**Problem to solve:** Search the records for the word "will" and copy every line in which it occurs.
┌──
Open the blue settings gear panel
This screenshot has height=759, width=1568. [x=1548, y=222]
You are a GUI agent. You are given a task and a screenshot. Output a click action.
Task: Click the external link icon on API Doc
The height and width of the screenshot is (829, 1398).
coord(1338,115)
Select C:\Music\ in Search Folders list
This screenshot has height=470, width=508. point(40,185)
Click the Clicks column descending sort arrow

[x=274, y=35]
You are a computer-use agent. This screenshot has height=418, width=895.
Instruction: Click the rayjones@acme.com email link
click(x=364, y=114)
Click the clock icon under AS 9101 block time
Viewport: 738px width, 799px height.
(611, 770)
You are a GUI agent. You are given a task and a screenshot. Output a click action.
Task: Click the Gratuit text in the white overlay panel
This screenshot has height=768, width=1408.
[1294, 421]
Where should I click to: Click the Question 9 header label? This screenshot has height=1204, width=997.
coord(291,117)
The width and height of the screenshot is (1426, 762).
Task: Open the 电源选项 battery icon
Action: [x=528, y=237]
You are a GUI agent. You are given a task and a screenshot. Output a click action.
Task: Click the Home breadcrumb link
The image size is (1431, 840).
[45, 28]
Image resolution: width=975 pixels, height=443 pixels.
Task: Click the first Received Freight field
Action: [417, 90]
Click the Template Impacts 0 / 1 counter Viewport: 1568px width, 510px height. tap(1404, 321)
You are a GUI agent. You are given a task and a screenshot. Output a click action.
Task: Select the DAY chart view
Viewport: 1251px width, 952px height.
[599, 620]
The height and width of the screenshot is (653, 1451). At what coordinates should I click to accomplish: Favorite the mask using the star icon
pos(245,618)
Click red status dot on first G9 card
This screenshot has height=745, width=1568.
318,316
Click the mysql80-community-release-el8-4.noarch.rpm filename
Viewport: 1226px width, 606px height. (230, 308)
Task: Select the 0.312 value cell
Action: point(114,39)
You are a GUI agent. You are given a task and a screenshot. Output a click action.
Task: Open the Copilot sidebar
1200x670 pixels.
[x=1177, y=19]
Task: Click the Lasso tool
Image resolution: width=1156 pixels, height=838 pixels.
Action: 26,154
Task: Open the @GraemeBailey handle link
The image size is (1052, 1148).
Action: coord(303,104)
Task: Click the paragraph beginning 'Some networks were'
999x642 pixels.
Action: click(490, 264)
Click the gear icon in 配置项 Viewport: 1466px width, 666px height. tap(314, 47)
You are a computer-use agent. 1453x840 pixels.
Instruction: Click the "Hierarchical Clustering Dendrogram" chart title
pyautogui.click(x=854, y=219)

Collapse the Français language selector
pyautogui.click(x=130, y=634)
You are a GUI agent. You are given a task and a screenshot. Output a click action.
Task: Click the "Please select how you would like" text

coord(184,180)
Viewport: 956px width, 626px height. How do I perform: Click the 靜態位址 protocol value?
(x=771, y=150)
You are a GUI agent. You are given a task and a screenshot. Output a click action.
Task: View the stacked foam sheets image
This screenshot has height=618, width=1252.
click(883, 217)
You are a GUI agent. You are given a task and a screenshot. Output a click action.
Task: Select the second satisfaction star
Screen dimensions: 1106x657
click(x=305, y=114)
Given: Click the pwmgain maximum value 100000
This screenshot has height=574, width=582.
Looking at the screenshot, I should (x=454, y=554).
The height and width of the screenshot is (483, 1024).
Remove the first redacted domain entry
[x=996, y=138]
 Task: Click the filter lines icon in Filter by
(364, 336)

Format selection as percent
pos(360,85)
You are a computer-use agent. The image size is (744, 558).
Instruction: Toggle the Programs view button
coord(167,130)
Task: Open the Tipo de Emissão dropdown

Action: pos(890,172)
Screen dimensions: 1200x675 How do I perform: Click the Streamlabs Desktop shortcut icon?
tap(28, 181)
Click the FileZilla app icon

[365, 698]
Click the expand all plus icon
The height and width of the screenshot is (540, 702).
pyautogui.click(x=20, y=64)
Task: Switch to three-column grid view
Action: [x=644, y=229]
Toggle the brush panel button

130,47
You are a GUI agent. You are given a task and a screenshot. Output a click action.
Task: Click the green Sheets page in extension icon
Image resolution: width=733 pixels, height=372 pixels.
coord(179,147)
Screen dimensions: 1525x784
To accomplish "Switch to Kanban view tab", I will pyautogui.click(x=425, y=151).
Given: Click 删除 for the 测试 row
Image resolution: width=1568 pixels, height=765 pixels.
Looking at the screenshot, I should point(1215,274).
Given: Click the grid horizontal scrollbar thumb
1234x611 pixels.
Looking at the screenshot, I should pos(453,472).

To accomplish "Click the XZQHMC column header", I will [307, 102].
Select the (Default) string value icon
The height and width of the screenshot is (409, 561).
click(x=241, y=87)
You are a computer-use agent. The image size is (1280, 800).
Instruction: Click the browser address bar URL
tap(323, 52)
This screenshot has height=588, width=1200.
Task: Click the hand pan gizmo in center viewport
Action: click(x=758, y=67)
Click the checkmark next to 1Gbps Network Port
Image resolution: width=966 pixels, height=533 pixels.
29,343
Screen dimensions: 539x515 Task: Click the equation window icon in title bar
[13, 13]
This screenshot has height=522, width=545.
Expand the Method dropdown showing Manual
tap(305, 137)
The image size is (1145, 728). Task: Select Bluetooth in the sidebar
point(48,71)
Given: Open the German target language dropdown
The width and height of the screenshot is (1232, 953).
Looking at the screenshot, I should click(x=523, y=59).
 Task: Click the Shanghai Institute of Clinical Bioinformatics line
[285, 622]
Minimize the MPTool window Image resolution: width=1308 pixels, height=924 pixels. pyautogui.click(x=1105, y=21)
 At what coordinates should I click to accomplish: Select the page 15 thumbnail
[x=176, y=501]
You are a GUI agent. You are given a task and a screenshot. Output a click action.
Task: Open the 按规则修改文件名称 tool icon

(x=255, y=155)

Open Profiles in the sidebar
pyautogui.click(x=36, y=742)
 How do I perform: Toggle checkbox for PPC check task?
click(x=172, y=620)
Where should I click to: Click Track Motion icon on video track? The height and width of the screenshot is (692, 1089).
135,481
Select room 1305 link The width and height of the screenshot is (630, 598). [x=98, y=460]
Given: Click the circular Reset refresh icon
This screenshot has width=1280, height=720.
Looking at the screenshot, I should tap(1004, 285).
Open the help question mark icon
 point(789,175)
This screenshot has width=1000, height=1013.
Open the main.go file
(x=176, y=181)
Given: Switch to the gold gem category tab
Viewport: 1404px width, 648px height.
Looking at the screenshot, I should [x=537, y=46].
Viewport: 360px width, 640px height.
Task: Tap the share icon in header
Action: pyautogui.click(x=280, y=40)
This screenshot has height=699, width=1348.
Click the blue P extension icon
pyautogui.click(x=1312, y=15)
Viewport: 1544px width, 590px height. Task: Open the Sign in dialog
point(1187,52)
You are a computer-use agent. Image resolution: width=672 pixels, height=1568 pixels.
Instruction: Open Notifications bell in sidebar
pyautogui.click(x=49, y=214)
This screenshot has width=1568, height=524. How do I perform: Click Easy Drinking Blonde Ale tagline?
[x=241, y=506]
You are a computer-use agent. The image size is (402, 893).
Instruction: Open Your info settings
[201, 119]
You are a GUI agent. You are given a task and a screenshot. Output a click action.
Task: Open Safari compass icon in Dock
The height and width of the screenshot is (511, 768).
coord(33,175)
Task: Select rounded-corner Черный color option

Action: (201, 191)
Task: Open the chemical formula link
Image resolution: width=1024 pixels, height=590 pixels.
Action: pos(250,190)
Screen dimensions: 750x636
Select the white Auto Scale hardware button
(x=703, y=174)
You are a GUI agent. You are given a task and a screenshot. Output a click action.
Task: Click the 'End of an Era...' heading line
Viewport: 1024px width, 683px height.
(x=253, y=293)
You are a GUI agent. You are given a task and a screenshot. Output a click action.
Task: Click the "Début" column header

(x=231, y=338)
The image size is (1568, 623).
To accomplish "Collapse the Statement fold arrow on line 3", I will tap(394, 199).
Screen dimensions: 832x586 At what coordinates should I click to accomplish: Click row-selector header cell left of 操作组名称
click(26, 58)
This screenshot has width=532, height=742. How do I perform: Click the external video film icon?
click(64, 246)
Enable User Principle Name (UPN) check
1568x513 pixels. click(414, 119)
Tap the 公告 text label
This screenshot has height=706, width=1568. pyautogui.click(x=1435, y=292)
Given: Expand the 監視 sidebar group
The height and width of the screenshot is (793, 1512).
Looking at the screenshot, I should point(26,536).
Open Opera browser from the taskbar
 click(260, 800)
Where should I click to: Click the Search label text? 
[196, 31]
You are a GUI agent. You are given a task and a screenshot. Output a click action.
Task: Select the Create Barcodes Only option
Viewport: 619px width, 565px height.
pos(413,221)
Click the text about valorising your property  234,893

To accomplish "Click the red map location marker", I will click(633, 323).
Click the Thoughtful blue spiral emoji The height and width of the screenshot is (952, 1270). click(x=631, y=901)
└──
**Worked solution:**
To accomplish "Switch to Kanban view tab", I will pyautogui.click(x=425, y=151).
To accomplish "Click the XZQHMC column header", I will [307, 102].
To accomplish "Collapse the Statement fold arrow on line 3", I will tap(394, 199).
To accomplish "Click the red map location marker", I will click(633, 323).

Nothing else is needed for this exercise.